This page provides guidance on supporting like-ability interactions for high-ability students.
The importance of like-ability interactions
High-ability students need interactions with peers of a similar or higher ability. These interactions can increase engagement, effort and satisfaction in an activity. High-ability students may have limited access to like-ability or higher-ability peers. It is important that teachers create opportunities for like-ability interactions.
What we know
Research (see the reference list below) shows that:
- access to peers of the same or greater ability is important for all students, but it is especially important for high-ability students
- like-ability interactions can increase learning growth for these students at a higher rate than for their peers
- high-ability students may prefer the company of peers at similar stages of development
- if high-ability students do not have access to similar-ability peers, behaviour and emotional problems may occur
- high-ability students may hide their capacity to be accepted by their classmates if they don't have some opportunities to work with like-ability peers. This is known as masking.
From theory to practice
Teachers should be careful when grouping students. 'Streaming' by ability has long been considered a controversial practice in schools. Ability grouping may impact students' self-esteem or create a 'self-fulfilling prophecy'. Students in a low group may only achieve to a low level if this is the perceived expectation. Students in high-ability groups may feel pressure to perform. They may also struggle with the advanced pace of the curriculum.
Student groupings should be flexible and adaptable. Student grouping is often used as part of differentiated teaching.
Groups are not fixed or based on ability level. Instead, groups are used to support the individual needs of students. For example, a student may show advanced ability in Algebra. They may benefit from being grouped with others of similar Algebra ability. But that same student may struggle with Chance and Data. This student will need differentiated work and like-ability interactions when learning Algebra (to a higher level). Yet they may not need this in Chance and Data.
Flexible groupings allow for students to move between groups. This means students are not placed into static groups based on subject areas for long periods of time.
Strategies and tools
There are a range of strategies that teachers can use to encourage like-ability interactions. These include:
- grouping students of similar ability or achievement levels within classes
- allowing high-ability students to interact with other like-ability peers from other classes
- providing opportunities for high-ability students to interact at lunchtime or after school. For example, a mathematics club
- allowing high-ability students to visit other year levels for certain topics or assignments
- arranging face-to-face or online interactions with other high-ability students from other schools
- promoting external events where students can meet like-ability students from other schools. For example, Tournament of Minds or debating competitions
- flexible grouping.
Here are some tips for implementing flexible groupings.

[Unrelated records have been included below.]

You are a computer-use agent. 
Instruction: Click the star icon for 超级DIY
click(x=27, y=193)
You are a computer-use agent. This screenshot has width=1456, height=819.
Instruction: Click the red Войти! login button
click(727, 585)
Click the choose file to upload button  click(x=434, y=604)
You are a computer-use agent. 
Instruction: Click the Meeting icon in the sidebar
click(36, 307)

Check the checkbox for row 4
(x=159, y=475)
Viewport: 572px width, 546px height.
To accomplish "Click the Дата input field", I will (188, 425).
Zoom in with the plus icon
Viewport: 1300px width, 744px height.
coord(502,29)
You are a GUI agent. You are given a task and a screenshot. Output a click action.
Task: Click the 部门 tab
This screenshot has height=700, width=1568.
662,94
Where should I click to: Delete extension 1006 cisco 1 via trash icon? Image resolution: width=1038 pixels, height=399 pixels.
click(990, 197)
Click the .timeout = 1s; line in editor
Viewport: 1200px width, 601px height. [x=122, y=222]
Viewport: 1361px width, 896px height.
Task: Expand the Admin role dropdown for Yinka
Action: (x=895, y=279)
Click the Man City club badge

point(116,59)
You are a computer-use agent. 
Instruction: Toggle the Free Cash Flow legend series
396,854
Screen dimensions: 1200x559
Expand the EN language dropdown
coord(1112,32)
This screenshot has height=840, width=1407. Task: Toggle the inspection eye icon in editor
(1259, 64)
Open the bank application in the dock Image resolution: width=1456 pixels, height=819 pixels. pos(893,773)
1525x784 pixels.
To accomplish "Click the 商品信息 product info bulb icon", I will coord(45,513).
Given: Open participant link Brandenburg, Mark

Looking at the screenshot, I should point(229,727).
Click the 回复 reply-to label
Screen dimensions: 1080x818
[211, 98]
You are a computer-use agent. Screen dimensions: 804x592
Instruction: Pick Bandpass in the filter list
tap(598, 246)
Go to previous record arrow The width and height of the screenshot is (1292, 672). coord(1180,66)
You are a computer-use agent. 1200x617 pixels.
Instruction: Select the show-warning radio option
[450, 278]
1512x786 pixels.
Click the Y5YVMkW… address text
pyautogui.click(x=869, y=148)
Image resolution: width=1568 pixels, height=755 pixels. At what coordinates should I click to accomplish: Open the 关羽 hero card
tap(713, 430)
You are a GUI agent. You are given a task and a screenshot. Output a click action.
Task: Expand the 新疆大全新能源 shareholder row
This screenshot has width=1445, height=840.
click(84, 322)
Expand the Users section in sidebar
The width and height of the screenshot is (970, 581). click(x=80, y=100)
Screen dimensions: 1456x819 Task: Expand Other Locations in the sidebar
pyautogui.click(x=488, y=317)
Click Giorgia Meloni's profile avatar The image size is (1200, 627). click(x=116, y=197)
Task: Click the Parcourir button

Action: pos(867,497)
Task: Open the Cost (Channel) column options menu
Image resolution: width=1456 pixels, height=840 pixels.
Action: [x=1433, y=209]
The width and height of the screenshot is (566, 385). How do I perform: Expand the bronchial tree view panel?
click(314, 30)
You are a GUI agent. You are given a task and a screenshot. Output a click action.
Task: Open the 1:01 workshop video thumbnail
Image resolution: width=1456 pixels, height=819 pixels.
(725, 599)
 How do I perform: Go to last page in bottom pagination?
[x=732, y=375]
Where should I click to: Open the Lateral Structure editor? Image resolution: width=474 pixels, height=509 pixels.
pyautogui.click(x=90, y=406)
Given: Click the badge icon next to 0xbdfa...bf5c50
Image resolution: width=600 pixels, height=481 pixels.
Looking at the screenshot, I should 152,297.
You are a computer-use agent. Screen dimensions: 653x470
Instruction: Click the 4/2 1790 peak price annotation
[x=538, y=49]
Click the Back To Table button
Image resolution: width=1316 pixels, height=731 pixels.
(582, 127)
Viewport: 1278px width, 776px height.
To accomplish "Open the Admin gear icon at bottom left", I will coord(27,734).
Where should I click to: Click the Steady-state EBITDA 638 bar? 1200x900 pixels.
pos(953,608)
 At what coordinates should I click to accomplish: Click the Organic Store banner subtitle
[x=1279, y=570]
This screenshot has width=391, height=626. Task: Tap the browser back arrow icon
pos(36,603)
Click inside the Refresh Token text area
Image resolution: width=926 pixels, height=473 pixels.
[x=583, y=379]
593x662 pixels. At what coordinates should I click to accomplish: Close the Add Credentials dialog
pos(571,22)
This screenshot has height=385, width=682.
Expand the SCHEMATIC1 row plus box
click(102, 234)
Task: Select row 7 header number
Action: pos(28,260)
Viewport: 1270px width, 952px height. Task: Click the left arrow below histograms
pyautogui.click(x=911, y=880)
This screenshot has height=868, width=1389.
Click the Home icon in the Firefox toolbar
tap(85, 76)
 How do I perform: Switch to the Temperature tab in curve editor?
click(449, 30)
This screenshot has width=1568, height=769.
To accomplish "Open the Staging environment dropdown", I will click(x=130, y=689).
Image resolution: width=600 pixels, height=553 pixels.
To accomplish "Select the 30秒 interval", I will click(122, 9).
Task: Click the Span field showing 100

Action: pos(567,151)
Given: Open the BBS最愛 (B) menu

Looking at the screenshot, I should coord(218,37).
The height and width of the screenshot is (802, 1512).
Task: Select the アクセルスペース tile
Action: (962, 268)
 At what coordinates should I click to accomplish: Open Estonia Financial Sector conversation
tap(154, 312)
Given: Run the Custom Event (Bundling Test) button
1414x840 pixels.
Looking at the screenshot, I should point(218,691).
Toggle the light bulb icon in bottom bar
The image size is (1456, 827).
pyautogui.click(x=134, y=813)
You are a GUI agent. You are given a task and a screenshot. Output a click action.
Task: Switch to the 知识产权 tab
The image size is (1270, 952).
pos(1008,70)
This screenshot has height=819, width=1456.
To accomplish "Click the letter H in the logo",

- Use learning intentions to make decisions about groupings. This means the teacher needs to have a good understanding about each student. They need to know what a student knows, understands, and can do in relation to the lesson outcomes.
- Use data from several sources to make grouping decisions. For example:
- ongoing formative assessment
- standardised assessment
- teacher observations.
- Provide opportunities for students to be grouped based on interests.
- Check how previous groupings went when making grouping decisions.
- Provide explicit teaching on how to work as a member of a group.
- Ask students to reflect on their role as a group member.
Focus questions for professional learning
- Why are like-ability interactions important?
- How can you further support like-ability interactions?
- How can you use real world projects to support like-ability interactions in your classroom?
Boaler, J, Wiliam, D, & Brown, M. (2000). Students' experiences of ability grouping: Disaffection, polarisation and the construction of failure. British Educational Research Journal, 26 (5), 631–649.
Clarke, D. (2003). Challenging and engaging students in worthwhile mathematics in the middle years. Paper presented at the Mathematics Association of Victoria Annual Conference: Making Mathematicians, Melbourne.
Gamoran, A. (2011). Designing Instruction and Grouping Students to Enhance the Learning of All: New Hope or False Promise? In M. T. Hallinan (Ed.), Frontiers in Sociology of Education (pp. 111–126). Dordrecht: Springer Netherlands.
Gross, M. U. (2006). To group or not to group - is THAT the question? In C. Smith (Ed.), Including the gifted and talented: making inclusion work for more gifted and able learners (pp. 119–137). London: Routledge.
Harding, S., Nibali, N., & Graham, L. (2017). Supporting high capacity students in mathematics. Supporting high capacity students Module 3. University of Melbourne.
Rogers, K. B. (1998). Using Current Research to Make 'Good' Decisions About Grouping. NASSP Bulletin, 82(595), 38–46.